# [Exercise prompt]
Word for word, write out all the entries below, omitting every picture.

Top of Records for this exercise

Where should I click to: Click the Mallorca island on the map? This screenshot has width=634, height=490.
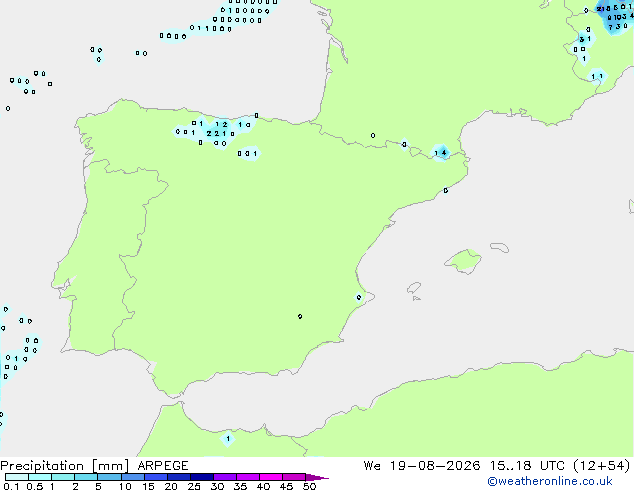click(463, 261)
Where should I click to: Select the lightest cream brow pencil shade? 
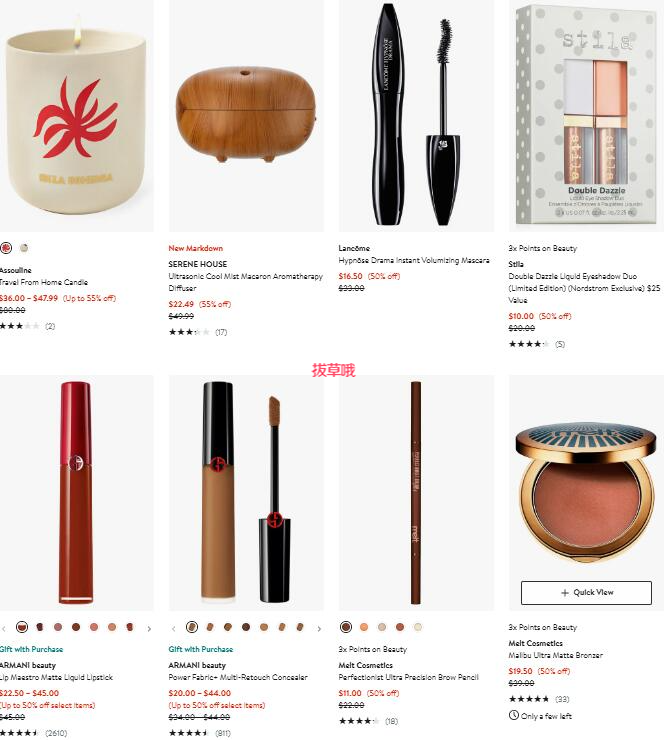pos(418,627)
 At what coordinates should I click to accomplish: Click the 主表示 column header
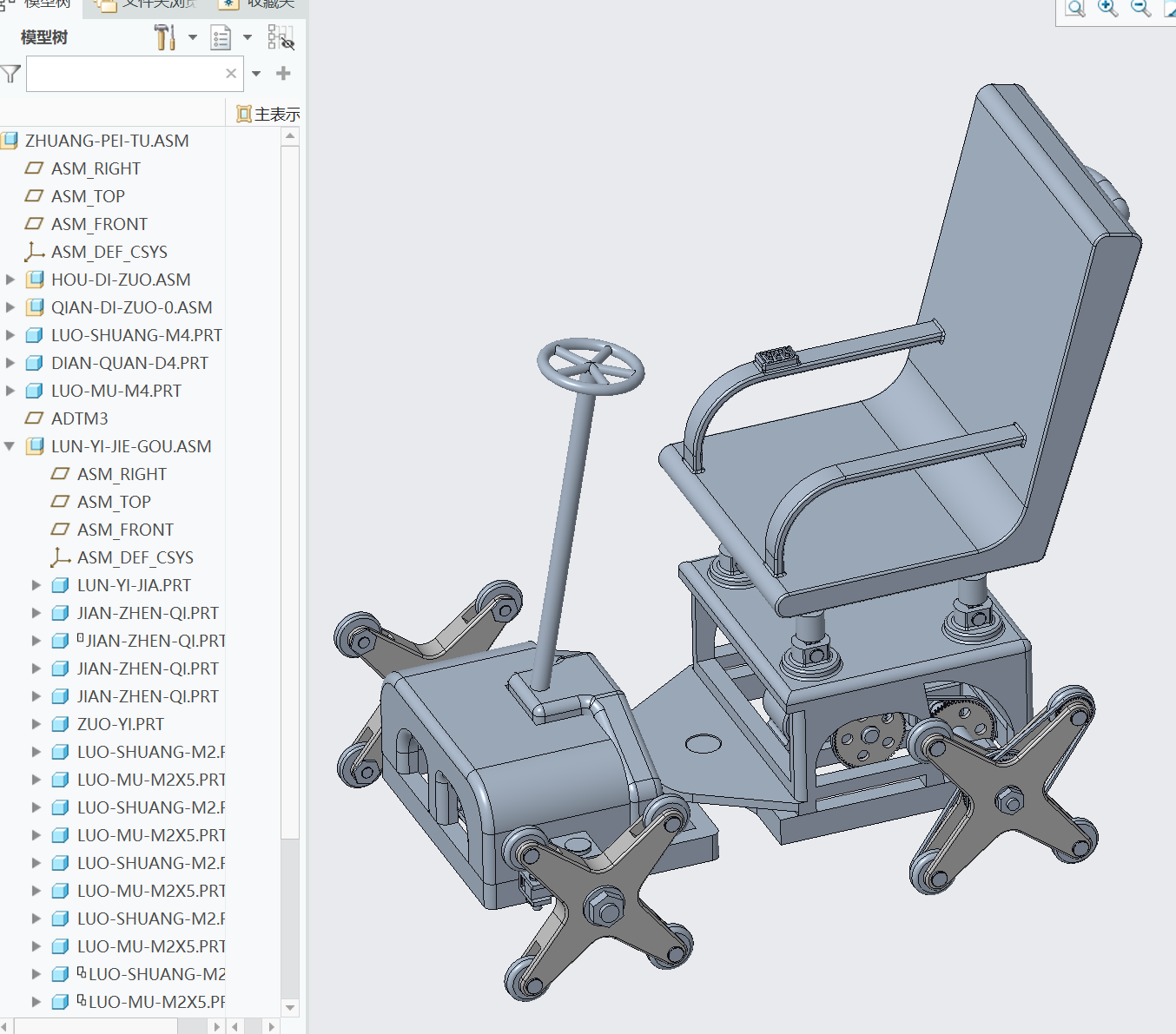coord(268,114)
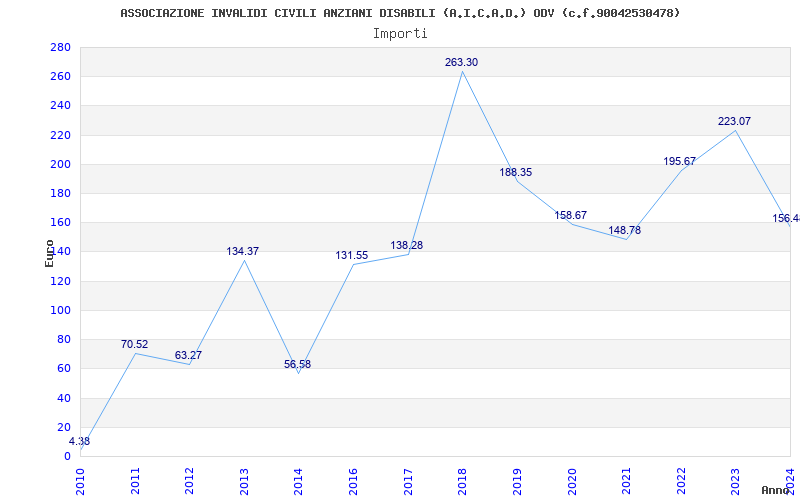Click the Euro y-axis title
800x500 pixels.
49,253
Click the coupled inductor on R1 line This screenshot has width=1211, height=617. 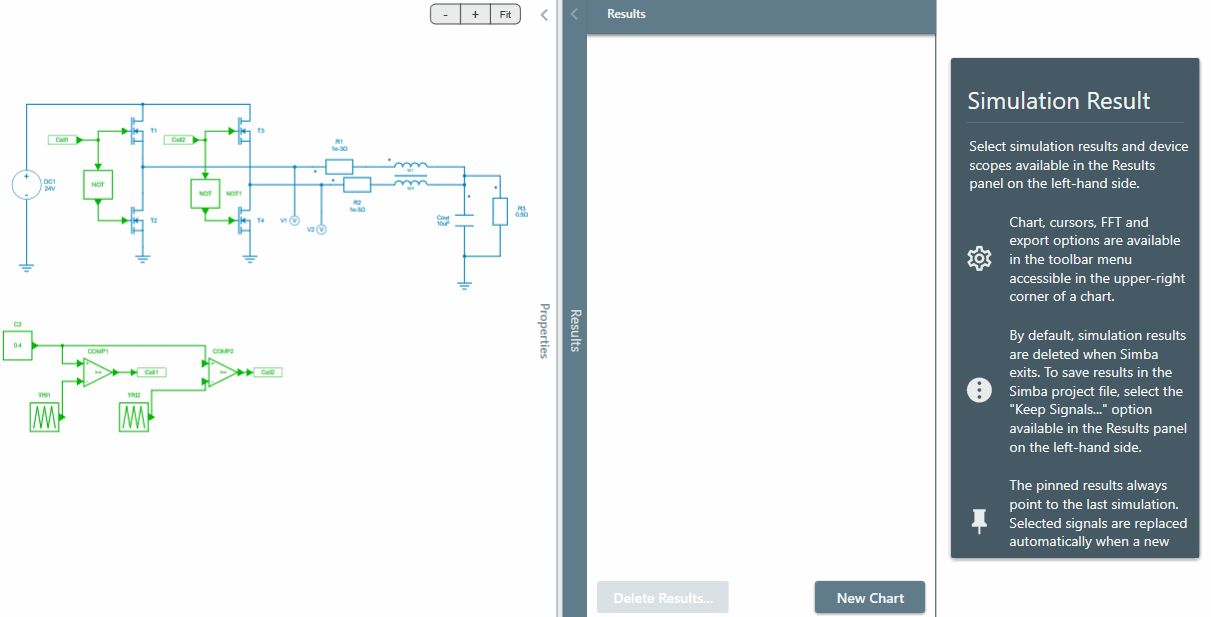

Bottom of Records for this exercise

# [Solution below]
Where should I click to: Click the Mallorca island on the map? This screenshot has width=634, height=490.
click(463, 261)
Where should I click to: Select the lightest cream brow pencil shade? 
pos(418,627)
 At what coordinates should I click to accomplish: Click the 主表示 column header
coord(268,114)
Click the Euro y-axis title
800x500 pixels.
49,253
Click the coupled inductor on R1 line This screenshot has width=1211, height=617. 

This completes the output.